The question can be generalized as what statergies / propositions to use in the cases in which sylow 3rd theorem is unable to help proving that $n_1$ =1 to find the exact number of sylow subgroups?

I know that generalized question might be too broad to cover , so in that case please just answer the two parts asked originally. But i had the following generalizing in mind while answering it.

Answer 1

There's a useful trick when trying to show that a group is not simple:

Get an action of $G$ on some set of size $n$, then argue that the associated map $G \to \mathfrak{S}_n$ cannot be injective. Often this goes by cardinality, since $|\mathfrak{S}_n| = n!$.
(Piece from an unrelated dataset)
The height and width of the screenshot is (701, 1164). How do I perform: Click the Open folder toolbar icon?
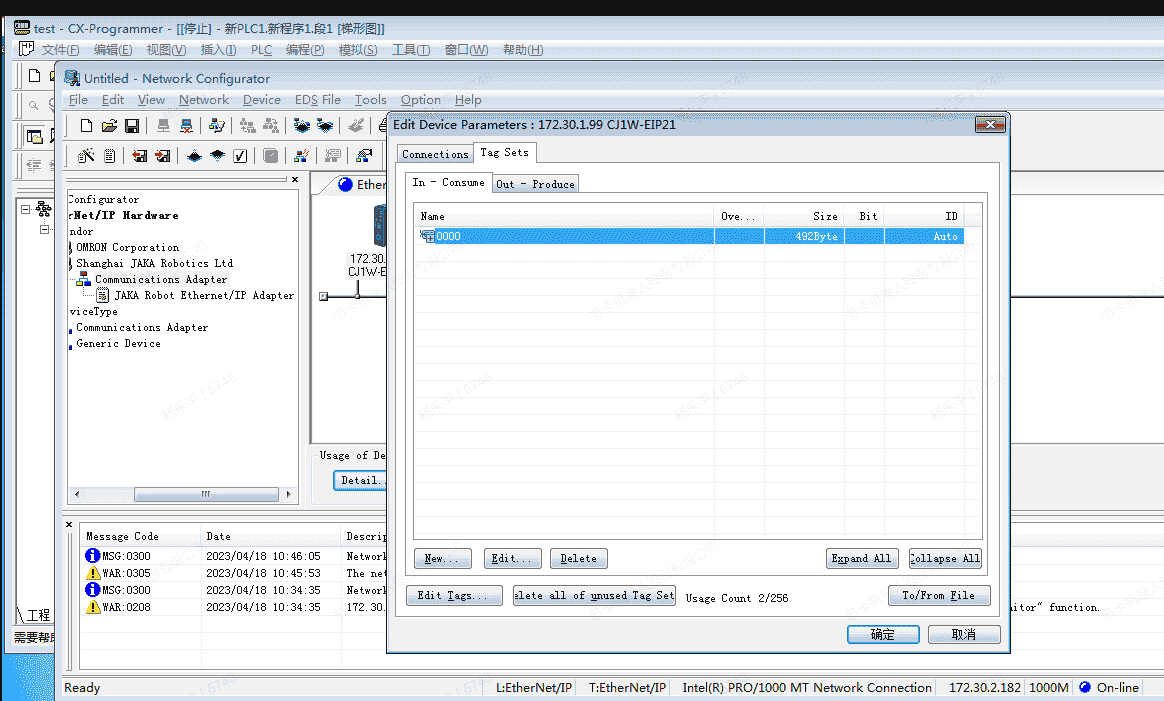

Since groups are often best understood in terms of their actions, this gives us a very concrete way of attacking these kinds of problems. In your case:

Let $|G| = 24 = 2^3 \cdot 3$. Let's look at the $2$-sylow subgroups. As you've recognized, a good first step is to figure out how many $2$-sylow subgroups there are. The number divides $3$, and has to be odd, so the options are $1$ and $3$.

If there's only one $2$-sylow subgroup, then we're done: it must be normal.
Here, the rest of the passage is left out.